While we and this unfortunate couple weren't involved as lovers/partners so not a poly configuration, we were friends and we considered them extended family.  We included them in family and poly group activities in our home and so on.  What happens in a poly relationship configuration when a relationship within that configuration devolves into domestic violence?   There was no abuser in this scenario.  No one was getting beat up and the verbal abuse was mutual.  I didn't realize that there was a gun in the house although I clearly remember comments NOW that indicated that there has been a gun or two in their suite for some time.  It didn't tweak me before.   Do we need to be so involved in other people's habits and issues that we can protect ourselves from the fallout?  How do we do that?  We have safer sex agreements and dating agreements.  Do we need acceptable habits, when to intervene and storage of weapons agreements?

Tragedy touches you and changes you, whether you were standing right there or just heard about it.   My partner says he doesn't know what to feel but I think its that we don't know which emotion to feel first.  We are scared, saddened, angry and aware of what else could have been saved or lost if any one moment had been different.

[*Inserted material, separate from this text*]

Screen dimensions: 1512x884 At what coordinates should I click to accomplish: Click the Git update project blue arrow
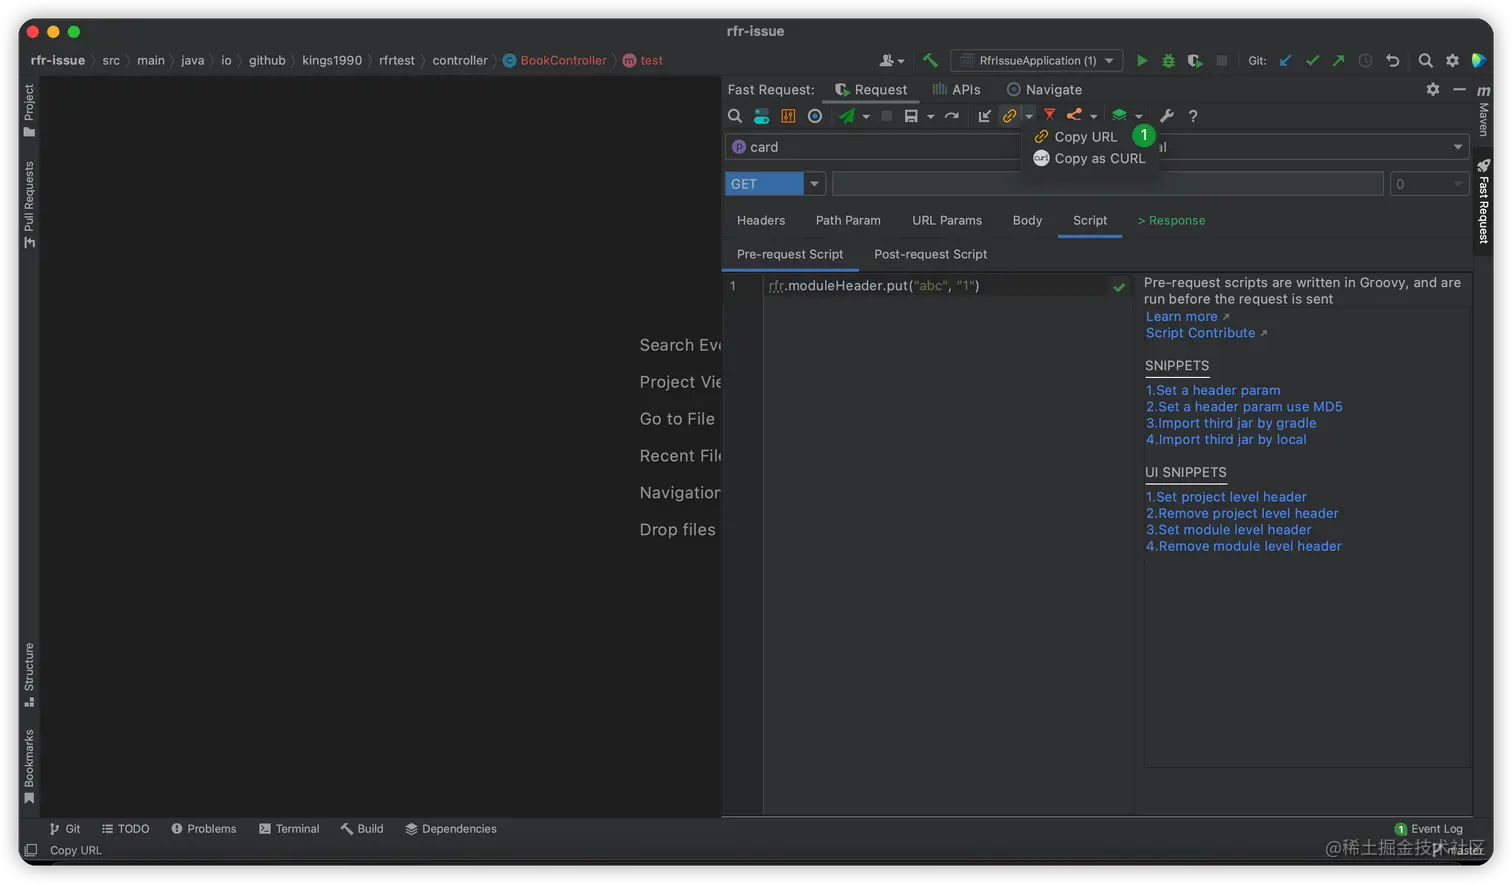tap(1286, 61)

Tonight I'm grateful for the miracle of being alive and in a peaceful loving family.  I'm grateful for neighbours who share my trauma but worry about us.  I'm grateful for police, paramedics and victims services volunteers who were an amazing team.

I wish that I had insisted on coaching them on how to communicate non-violently as a couple.  I wish that I had hugged them more often and been a real nosey mom figure in their lives.

I wish with all my heart that he is at peace now and she will find closure and healing some day soon. 

I wish that I could shut out the instant replay tape in my head and stop sleeping in alert mode.  I wish that I wasn't sitting up now with the TV on, afraid to go to sleep and be vulnerable.  I  thought my home to be a safe sanctuary which is important to most people but on par with winning a gold medal  for me as I am a former battered wife.  Being exposed to a domestic war zone has triggered so much for me and likely why I interfered with their business as much as I did.  One never knows how much is enough and how much is too much.

The fallout to violence endures long after the shots are fired and impacts all who hear the news.   Is there a way to always protect ourselves and those we love from it or can we only ever minimize the risks and hope for the best?